Conversations are stateful. You can refer back to anything the chat just said:

* "Now compare that to Microsoft."
* "Drill into the negative environment score."
* "Why does this score so negatively on biodiversity?"
* "Show the supporting articles."

If you want to start fresh, click **New chat** (in the chat header, or in the conversation-history sidebar on the standalone view). If the side panel was opened from a specific page, the page context follows you into the new conversation.

## Citations and sources

Whenever the chat makes a claim that comes from Upright data, it attaches a citation chip linking back to the tool result. Click the chip to see exactly which data point supports the claim.

When the chat lists or cites multiple companies, the answer ends with a **Sources** footer listing each one. Companies that are part of your organization's own tailored library (rather than the public Upright library) are marked with a small lilac **Private** chip after the name.

## Private vs. public results

Some organizations have access to tailored variants of company results — for example, a CSRD assessment that uses your organization's own product list or sustainability data points instead of the public defaults. When the chat answers from a tailored variant, the company name carries a **Private** chip the first time it is mentioned. Public Upright library results are unmarked (no chip needed).

## Conversation history

The chat history sidebar lists your previous conversations. Conversations are stored against your user account and are not shared with other users in your organization.

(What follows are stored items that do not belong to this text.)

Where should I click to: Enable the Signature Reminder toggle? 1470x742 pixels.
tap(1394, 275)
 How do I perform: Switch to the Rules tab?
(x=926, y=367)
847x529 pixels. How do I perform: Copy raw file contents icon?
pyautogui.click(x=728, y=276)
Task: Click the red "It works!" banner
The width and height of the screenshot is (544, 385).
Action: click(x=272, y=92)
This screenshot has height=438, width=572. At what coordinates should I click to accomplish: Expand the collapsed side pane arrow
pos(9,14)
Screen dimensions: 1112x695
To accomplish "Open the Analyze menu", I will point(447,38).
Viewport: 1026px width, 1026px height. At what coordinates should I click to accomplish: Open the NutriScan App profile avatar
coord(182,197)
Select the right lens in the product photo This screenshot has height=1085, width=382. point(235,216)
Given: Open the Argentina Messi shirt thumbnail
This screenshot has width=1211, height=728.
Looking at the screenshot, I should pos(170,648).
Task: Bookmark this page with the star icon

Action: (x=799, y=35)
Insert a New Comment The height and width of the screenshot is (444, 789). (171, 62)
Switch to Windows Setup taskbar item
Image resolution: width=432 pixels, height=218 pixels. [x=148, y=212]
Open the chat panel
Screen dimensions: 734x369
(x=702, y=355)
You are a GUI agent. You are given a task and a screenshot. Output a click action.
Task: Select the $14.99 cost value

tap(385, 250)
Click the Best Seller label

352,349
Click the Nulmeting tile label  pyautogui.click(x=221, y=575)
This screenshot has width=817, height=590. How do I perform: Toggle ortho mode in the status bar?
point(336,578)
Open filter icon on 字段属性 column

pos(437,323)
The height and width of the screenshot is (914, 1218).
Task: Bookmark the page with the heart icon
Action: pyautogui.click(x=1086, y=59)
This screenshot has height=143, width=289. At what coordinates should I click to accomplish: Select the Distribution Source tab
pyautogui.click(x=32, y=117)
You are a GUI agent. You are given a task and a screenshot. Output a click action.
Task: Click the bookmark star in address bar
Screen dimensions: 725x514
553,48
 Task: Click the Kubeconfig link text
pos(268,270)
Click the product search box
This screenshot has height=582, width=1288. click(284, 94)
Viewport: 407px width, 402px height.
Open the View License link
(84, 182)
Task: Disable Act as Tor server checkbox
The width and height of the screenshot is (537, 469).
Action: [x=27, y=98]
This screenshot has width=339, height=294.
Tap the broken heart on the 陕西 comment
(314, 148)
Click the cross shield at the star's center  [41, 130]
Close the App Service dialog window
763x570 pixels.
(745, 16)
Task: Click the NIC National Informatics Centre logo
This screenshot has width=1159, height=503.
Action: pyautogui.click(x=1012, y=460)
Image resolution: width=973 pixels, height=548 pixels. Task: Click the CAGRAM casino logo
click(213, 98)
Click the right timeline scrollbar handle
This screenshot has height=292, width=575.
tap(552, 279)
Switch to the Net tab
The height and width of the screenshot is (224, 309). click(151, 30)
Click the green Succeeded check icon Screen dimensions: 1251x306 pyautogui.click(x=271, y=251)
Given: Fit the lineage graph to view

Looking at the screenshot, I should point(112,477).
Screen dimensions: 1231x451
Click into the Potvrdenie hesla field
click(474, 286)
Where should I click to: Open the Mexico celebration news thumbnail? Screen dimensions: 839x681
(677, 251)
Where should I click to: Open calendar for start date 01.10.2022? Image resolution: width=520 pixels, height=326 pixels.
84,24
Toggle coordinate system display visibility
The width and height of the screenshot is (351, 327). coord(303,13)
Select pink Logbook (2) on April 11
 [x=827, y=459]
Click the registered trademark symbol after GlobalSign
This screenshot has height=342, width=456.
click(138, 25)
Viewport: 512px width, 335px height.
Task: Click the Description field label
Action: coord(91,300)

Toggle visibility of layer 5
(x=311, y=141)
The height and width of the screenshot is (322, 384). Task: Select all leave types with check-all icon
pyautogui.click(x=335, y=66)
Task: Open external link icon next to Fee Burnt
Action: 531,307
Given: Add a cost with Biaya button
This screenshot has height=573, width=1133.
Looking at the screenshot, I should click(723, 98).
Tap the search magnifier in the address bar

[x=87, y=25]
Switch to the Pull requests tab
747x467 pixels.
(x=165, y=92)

## What to do if the answer looks wrong

The chat is grounded in Upright's structured data, but it is still an AI. If a response looks wrong:

* Check the citation chips — they link to the underlying tool result and let you verify the source.
* Ask the chat to "show your sources" or "what is this based on?" — it will surface the tool calls it used.
* If you still believe the data itself is wrong, raise it with your Upright contact person; the feedback handling policy in the [appendix](/appendix/feedback-handling-policy.md) applies.